In Step S22, in a case where the light emitted from the first light
emitting element 61 is not transmitted through the center wheel
& pinion 33 and the first light receiving element 64 does not
receive the light emitted from the first light emitting element 61
(S22: No), the second center wheel transmittable portion 36 is
located at the first detection position when Step S21 is performed.
Accordingly, the center wheel & pinion 33 is caused to perform
rotation driving in the direction CW as much as the angle .theta.
(Step S24). In this manner, the first center wheel transmittable
portion 35 can be moved to the first detection position. In
addition, the second center wheel transmittable portion 36 can be
moved to the second detection position. Through the above-described
processes, the rotation position of the center wheel & pinion
33 is completely detected. After Step S24 is performed, the second
transmitted state searching transfer Step S20 is completed, and the
process is transferred to the second transmitted state searching
Step S30.
Second Transmitted State Searching Step
Next, the second transmitted state searching Step S30 will be
described.
The second transmitted state searching Step S30 includes Step S31
and Step S32.
FIG. 16 is a timing chart of the second transmitted state searching
step according to the first embodiment. A transmitted state in the
center wheel & pinion, the second detection wheel, and the
second wheel & pinion in FIG. 16 represents a state where each
transmittable portion belonging to the center wheel & pinion,
the second detection wheel, and the second wheel & pinion is
located at the second detection position. In addition, a
non-transmitted state represents a state where each transmittable
portion belonging to the center wheel & pinion, the second
detection wheel, and the second wheel & pinion is located at a
position other than the second detection position.
First, the second transmitted state searching Step S30 will be
schematically described. As illustrated in FIG. 16, in the second
transmitted state searching Step S30, the rotation control unit 17
drives the second stepping motor 22. While the second wheel &
pinion 43 is rotated, the second light receiving element 65 is
caused to receive the light emitted from the second light emitting
element 62. In this case, the second light receiving element 65 is
caused to detect a light transmission pattern corresponding to a
shape, a position, and the number of the first second wheel
transmittable portions 45 and the second second wheel transmittable
portions 46. Then, the second second wheel transmittable portion 46
is detected by determining whether or not the light transmission
pattern detected in the second light receiving element 65 is a
desirable pattern.
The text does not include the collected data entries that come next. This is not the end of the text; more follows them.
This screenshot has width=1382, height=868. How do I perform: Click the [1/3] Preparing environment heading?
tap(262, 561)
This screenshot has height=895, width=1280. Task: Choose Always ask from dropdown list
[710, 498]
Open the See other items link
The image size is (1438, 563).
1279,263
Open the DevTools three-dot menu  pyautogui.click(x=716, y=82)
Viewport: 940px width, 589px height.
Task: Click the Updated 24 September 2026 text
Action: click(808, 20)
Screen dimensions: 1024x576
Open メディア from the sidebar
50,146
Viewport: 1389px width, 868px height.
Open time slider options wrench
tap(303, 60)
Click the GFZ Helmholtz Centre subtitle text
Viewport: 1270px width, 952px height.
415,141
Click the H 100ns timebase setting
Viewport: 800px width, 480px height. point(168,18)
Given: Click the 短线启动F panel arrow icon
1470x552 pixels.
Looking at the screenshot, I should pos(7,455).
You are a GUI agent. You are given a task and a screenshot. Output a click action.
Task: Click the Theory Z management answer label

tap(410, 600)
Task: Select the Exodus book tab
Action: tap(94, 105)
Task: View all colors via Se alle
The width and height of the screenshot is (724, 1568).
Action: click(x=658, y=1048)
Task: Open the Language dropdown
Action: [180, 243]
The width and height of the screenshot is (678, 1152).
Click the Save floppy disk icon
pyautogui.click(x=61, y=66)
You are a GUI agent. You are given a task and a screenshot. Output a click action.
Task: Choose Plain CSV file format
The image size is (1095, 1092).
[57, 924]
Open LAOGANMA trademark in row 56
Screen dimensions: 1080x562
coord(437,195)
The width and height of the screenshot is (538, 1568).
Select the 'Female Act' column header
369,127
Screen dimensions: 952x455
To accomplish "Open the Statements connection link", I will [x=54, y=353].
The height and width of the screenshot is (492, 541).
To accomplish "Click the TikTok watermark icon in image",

In this manner, the rotation position of the
second wheel & pinion 43 is detected.
Hereinafter, the second transmitted state searching Step S30 will
be described in detail.
In the second transmitted state searching Step S30, detecting the
rotation position of the center wheel & pinion 33 is completed.
Therefore, as illustrated in FIG. 14, the second center wheel
transmittable portion 36 of the center wheel & pinion 33 is
located at the second detection position. Accordingly, as
illustrated in FIG. 16, the center wheel & pinion 33 is always
in a transmitted state.
As illustrated in FIG. 13, in the second transmitted state
searching Step S30, the control unit 16 detects a first desirable
pattern (Step S31). In Step S31, the control unit 16 determines
whether or not a signal detected in the second light receiving
element 65 is the first desirable pattern.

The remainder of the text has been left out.